Seems like there should be some way to improve on the solution by including all 4 players. Maybe not. Anybody know?

PairTheBoard

PairTheBoard
05-19-2005, 01:41 AM
Ok how about this. Suppose the rules are that all 4 players Must guess their card. If done randomly they only get the champaigne 1 time in 16. How can they make their guesses to improve that to 50%?

16 possibilities:

4 same color : 2 ways
3 same color : 8 ways
2 same color : 6 ways

If you see 3 the same color guess opposite. If you see 2-1 guess the same as the 2.

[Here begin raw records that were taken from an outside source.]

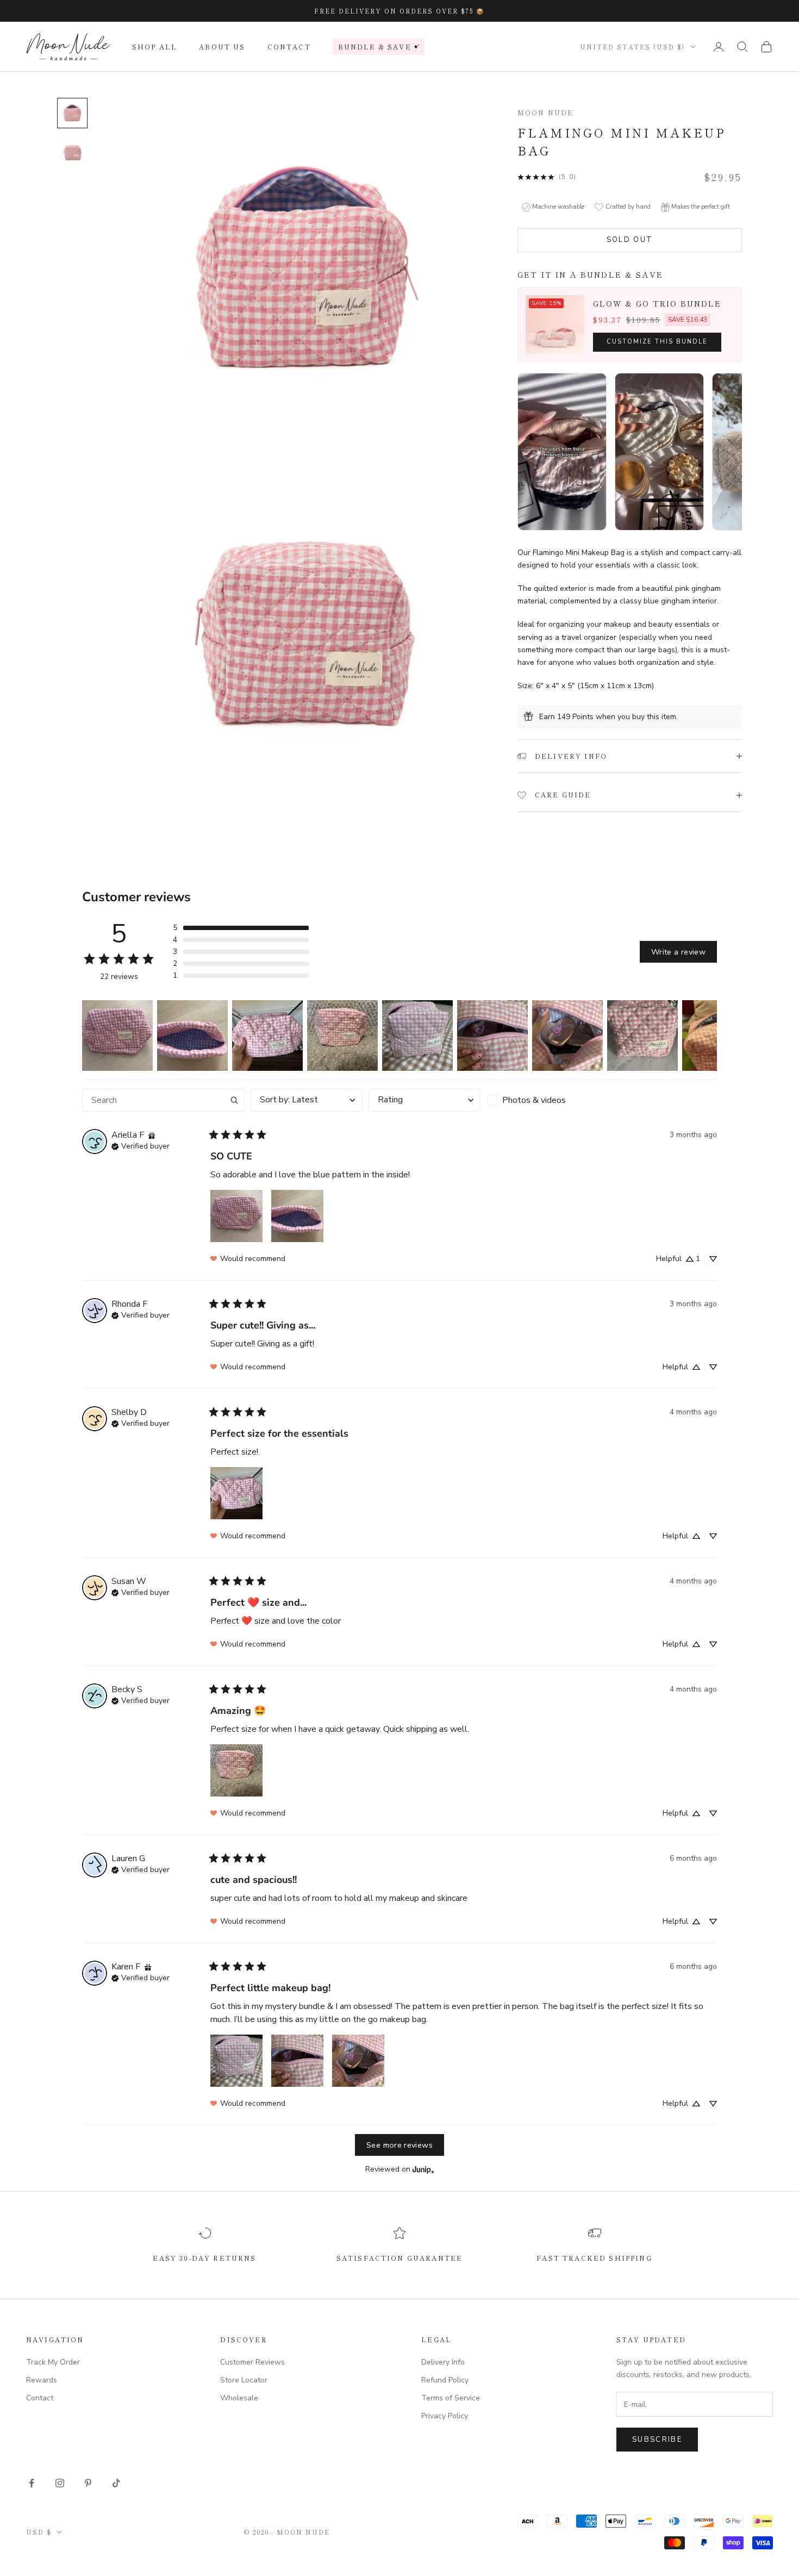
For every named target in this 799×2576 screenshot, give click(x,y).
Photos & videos (534, 1100)
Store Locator (243, 2380)
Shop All (154, 46)
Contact (289, 46)
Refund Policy (445, 2380)
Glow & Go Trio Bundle (657, 303)
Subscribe (657, 2439)
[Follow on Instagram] (59, 2483)
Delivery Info (443, 2362)
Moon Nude (545, 112)
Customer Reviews (252, 2362)
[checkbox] (543, 1100)
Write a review (678, 951)
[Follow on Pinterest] (88, 2483)
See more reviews (399, 2145)
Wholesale (239, 2398)
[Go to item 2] (72, 152)
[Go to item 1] (72, 113)
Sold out (630, 240)
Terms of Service (450, 2398)
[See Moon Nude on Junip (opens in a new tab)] (423, 2169)
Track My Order (53, 2362)
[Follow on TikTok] (116, 2483)
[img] (151, 1135)
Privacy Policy (444, 2416)
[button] (241, 927)
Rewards (41, 2380)
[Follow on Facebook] (31, 2483)
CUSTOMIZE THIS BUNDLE (657, 342)
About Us (222, 46)
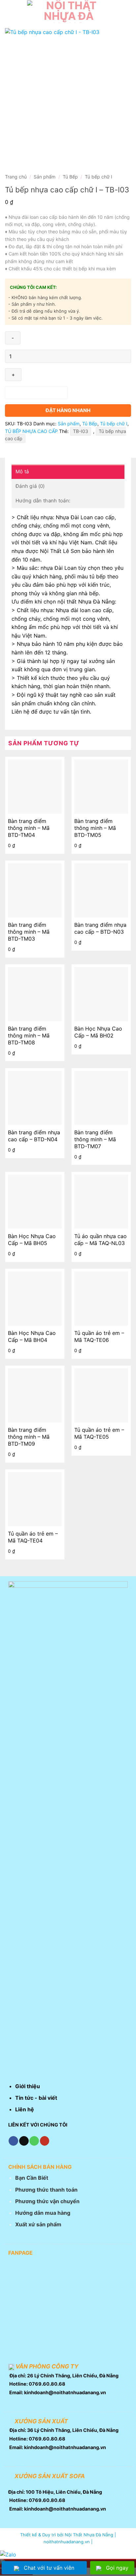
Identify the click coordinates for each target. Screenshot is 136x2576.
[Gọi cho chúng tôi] (34, 2141)
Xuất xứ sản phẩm (38, 2224)
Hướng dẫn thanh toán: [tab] (43, 500)
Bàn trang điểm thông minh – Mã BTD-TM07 (95, 1139)
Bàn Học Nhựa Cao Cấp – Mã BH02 (98, 1032)
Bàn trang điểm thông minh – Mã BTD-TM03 (29, 931)
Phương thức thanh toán (46, 2189)
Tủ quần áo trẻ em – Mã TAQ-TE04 (33, 1537)
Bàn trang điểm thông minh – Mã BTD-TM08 (29, 1035)
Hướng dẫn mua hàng (42, 2212)
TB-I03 (80, 431)
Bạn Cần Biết (31, 2177)
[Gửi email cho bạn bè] (46, 447)
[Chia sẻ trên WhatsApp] (11, 447)
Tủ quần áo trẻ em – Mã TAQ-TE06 (99, 1336)
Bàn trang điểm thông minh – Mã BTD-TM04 (29, 828)
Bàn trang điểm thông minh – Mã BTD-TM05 (95, 828)
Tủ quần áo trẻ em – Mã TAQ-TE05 (99, 1433)
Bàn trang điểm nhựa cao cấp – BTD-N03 (100, 928)
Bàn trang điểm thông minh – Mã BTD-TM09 (29, 1436)
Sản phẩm (44, 176)
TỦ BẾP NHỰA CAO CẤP (31, 431)
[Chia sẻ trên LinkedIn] (70, 447)
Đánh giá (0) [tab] (30, 486)
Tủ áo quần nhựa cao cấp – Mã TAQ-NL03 (100, 1239)
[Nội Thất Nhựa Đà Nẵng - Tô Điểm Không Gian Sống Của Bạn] (68, 11)
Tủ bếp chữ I (98, 176)
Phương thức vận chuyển (47, 2201)
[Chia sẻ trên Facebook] (22, 447)
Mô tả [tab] (22, 471)
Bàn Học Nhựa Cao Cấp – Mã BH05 (32, 1239)
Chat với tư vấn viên (49, 2567)
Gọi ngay (117, 2567)
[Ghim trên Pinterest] (58, 447)
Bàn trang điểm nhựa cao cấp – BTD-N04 (34, 1136)
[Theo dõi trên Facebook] (13, 2141)
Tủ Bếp (70, 176)
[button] (9, 11)
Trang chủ (16, 176)
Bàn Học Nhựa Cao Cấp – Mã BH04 (32, 1336)
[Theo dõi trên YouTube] (45, 2141)
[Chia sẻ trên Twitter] (34, 447)
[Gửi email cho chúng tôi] (24, 2141)
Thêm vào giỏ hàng (36, 392)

Or doing just the opposite works as well.

PairTheBoard

LetYouDown
05-19-2005, 08:54 AM
[ QUOTE ]
I'm assuming that it goes around the table and each player decides in turn to fold or guess.

[/ QUOTE ]
That's an assumption I don't think you can make. I think that would fall under the category of "signaling" as well. I assumed no direct or indirect communication.

HesseJam
05-20-2005, 06:50 AM
[ QUOTE ]
[ QUOTE ]
How would the last player know whether to guess or not?

[/ QUOTE ]

Because he's last. I'm assuming that it goes around the table and each player decides in turn to fold or guess. With 4 players, they should have a strategy where they are better than 15-1 favorites to beat the house, if the deck isn't stacked and the deck is smaller than infinity. Each player passes unless one or more of the remaining players has a red card, if none of them do, they "guess" red. If they all pass the last player "guesses" red.

[/ QUOTE ]

If you let only play three guys, there is no combination possible, where they all three see a 1-1 distribution. Thus, at least one will guess.

bighomage
05-21-2005, 12:45 AM
[ QUOTE ]
Cool.

Seems like there should be some way to improve on the solution by including all 4 players. Maybe not. Anybody know?

PairTheBoard

[/ QUOTE ]

Ya, actually, the first time I was shown this problem, the professor asked if with more than 4 people, could the table be even more sure of winning? I answered no, but he claimed there was, and launched into an explanation, but I was zoned out and missed most of it. I'm very useful, as you can see. But anyway, according to him, the table's chance of winning should go up as you add more people. Anyone have the math?